_Exercise objective_
Your task is to retype every entry exactly, omitting nothing.

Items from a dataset
________________________
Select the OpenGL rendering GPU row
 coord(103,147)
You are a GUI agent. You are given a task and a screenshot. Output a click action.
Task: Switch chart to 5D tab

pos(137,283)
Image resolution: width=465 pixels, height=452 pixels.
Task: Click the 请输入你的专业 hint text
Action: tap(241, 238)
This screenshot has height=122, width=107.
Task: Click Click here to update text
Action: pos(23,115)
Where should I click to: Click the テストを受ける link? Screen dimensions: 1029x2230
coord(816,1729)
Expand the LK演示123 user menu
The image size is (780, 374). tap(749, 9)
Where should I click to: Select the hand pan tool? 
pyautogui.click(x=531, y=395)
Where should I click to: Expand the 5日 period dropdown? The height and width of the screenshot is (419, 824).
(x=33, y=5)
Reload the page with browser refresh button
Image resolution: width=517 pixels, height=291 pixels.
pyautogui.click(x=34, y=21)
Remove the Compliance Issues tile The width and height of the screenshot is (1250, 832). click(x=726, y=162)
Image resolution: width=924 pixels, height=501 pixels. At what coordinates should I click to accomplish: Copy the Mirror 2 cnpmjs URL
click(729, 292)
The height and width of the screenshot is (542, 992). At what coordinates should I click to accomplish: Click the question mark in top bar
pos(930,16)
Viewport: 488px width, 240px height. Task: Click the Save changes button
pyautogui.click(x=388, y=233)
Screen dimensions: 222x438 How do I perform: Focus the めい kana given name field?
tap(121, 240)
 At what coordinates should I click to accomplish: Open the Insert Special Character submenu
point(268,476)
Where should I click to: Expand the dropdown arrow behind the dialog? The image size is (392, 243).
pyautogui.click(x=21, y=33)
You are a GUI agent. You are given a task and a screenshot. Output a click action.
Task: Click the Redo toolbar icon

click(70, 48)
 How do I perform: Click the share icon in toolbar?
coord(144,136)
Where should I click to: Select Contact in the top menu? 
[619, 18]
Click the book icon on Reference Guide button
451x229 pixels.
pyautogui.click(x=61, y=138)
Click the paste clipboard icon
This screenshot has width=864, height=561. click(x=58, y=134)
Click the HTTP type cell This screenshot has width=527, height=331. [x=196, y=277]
________________________
_Task response_
Select the OpenGL rendering GPU row
 coord(103,147)
You are a GUI agent. You are given a task and a screenshot. Output a click action.
Task: Switch chart to 5D tab

pos(137,283)
Image resolution: width=465 pixels, height=452 pixels.
Task: Click the 请输入你的专业 hint text
Action: tap(241, 238)
This screenshot has height=122, width=107.
Task: Click Click here to update text
Action: pos(23,115)
Where should I click to: Click the テストを受ける link? Screen dimensions: 1029x2230
coord(816,1729)
Expand the LK演示123 user menu
The image size is (780, 374). tap(749, 9)
Where should I click to: Select the hand pan tool? 
pyautogui.click(x=531, y=395)
Where should I click to: Expand the 5日 period dropdown? The height and width of the screenshot is (419, 824).
(x=33, y=5)
Reload the page with browser refresh button
Image resolution: width=517 pixels, height=291 pixels.
pyautogui.click(x=34, y=21)
Remove the Compliance Issues tile The width and height of the screenshot is (1250, 832). click(x=726, y=162)
Image resolution: width=924 pixels, height=501 pixels. At what coordinates should I click to accomplish: Copy the Mirror 2 cnpmjs URL
click(729, 292)
The height and width of the screenshot is (542, 992). At what coordinates should I click to accomplish: Click the question mark in top bar
pos(930,16)
Viewport: 488px width, 240px height. Task: Click the Save changes button
pyautogui.click(x=388, y=233)
Screen dimensions: 222x438 How do I perform: Focus the めい kana given name field?
tap(121, 240)
 At what coordinates should I click to accomplish: Open the Insert Special Character submenu
point(268,476)
Where should I click to: Expand the dropdown arrow behind the dialog? The image size is (392, 243).
pyautogui.click(x=21, y=33)
You are a GUI agent. You are given a task and a screenshot. Output a click action.
Task: Click the Redo toolbar icon

click(70, 48)
 How do I perform: Click the share icon in toolbar?
coord(144,136)
Where should I click to: Select Contact in the top menu? 
[619, 18]
Click the book icon on Reference Guide button
451x229 pixels.
pyautogui.click(x=61, y=138)
Click the paste clipboard icon
This screenshot has width=864, height=561. click(x=58, y=134)
Click the HTTP type cell This screenshot has width=527, height=331. [x=196, y=277]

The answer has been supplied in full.